$ cat post/the-build-finally-passed-/-i-read-the-rfc-again-/-the-cron-still-fires.md
the build finally passed / I read the RFC again / the cron still fires
Title: A Day in the Life of a Platform Engineer: Mayhem and Markdown
Today’s office starts with a quiet hum. My coffee mug is cold, and the screens around me flicker with logs, code snippets, and Kubernetes cluster health checks. It’s been a while since the chaos of March when we had that infamous outage, but now the calm before the storm feels almost eerie.
I’ve been thinking about the recent HN posts. The one about purging touchscreens from vehicles caught my eye—maybe it’s time for our internal tools to have some real user interface love too. I mean, who wants to interact with a command line tool that looks like it was designed in 1995?
But enough of that, let’s get back to today’s work. The team is working on integrating Argo CD into our deployment pipeline. We’re excited about GitOps, but there’s still so much to figure out. The Kubernetes complexity fatigue is real—how did we end up with a dozen different tools just for deployments?
As I review the latest PRs, one stands out: it’s from the new SRE team member, Alex. He’s proposing an eBPF-based solution to monitor our network traffic and alert us on suspicious activities. It’s clever but I’ve never really dug into eBPF myself. Time to fire up my laptop and start learning.
Alex also mentions that he’s been using Backstage for our internal developer portal. I remember the early days of this project—it felt like we were building a CMS, which was weird since it’s supposed to be an engineering tool. But it has come a long way. Maybe we should give it another look and see if we can integrate some of these new developer experience features.
Speaking of integration, our monitoring system is struggling with the number of services we have running. The alerts are getting drowned out by noise, making it hard to spot real issues. I propose that we start using Prometheus Operator to help us manage this complexity. It’s a bit like trying to tame a wild animal with a lasso—Prometheus Operator might just be the tool we need.
As I look at my calendar for the day, there’s a meeting with the dev team about our upcoming release. The product managers are excited about all the new features they want to ship, but I can’t help but think back to that Google Cloud outage last week. It reminded me of how fragile and interconnected everything is.

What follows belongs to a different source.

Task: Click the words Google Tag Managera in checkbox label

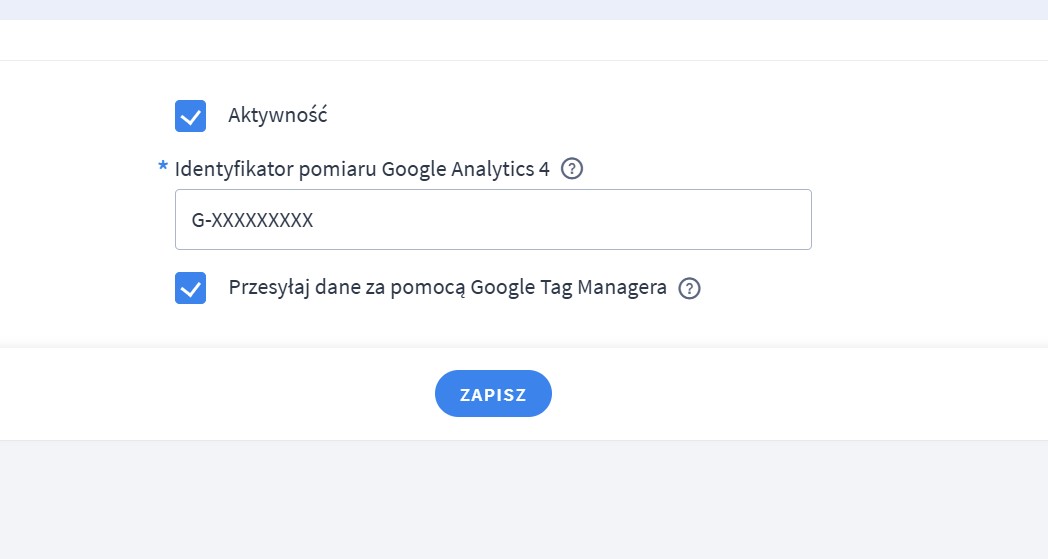Action: (x=568, y=288)
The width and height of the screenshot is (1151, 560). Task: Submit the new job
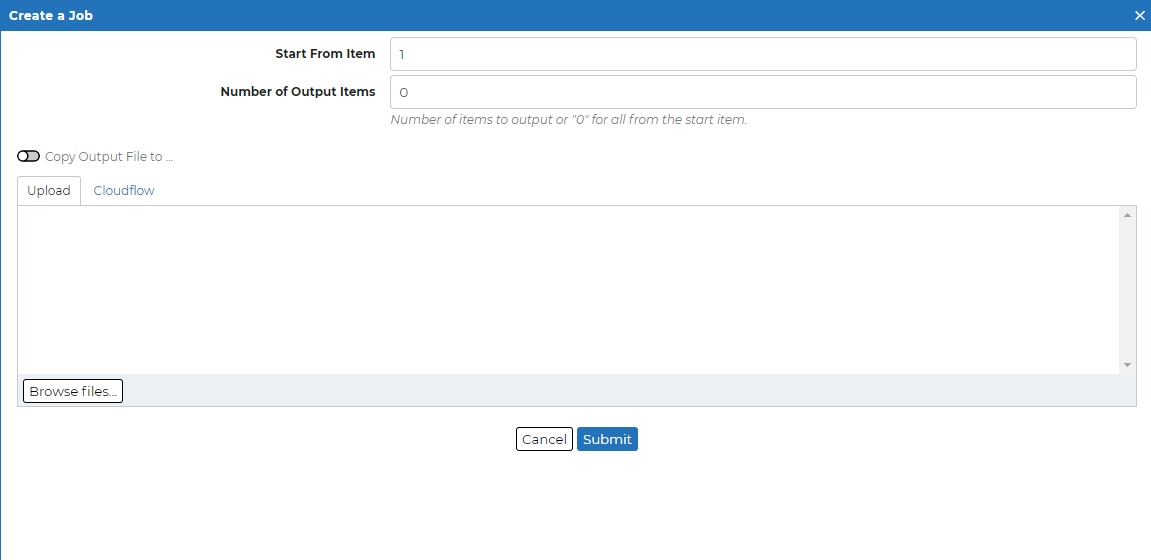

And then it hits me—the Raspberry Pi posts on HN have been flooding my feed. Maybe this isn’t just nostalgia for hardware enthusiasts—perhaps there’s a way we can use these tiny computers to offload some of the heavy lifting in our test environments. The idea feels both absurdly simple and profoundly complex at the same time.
Back to the code, I’m fixing a bug that’s been nagging me all morning. It turns out it was a race condition with our Redis cache—nothing major, but enough to slow down our service response times. As I commit the fix, I think about how much easier things would be if we had better caching strategies and less reliance on in-memory stores.
As the day progresses, I find myself reflecting on everything that’s happening in tech. The rise of SRE roles, the maturing of GitOps tools like Argo CD and Flux, the growing interest in eBPF—all of it feels like a journey. A journey where we’re constantly learning, adapting, and trying to make sense of an increasingly complex landscape.
And just as I’m about to sign off for the day, a Slack notification pops up: Google Cloud is down again. The cycle continues. But with each new challenge comes a chance to grow stronger, smarter, and more resilient.
That’s it for today. More coffee, more code, and more of life in the wild world of platform engineering.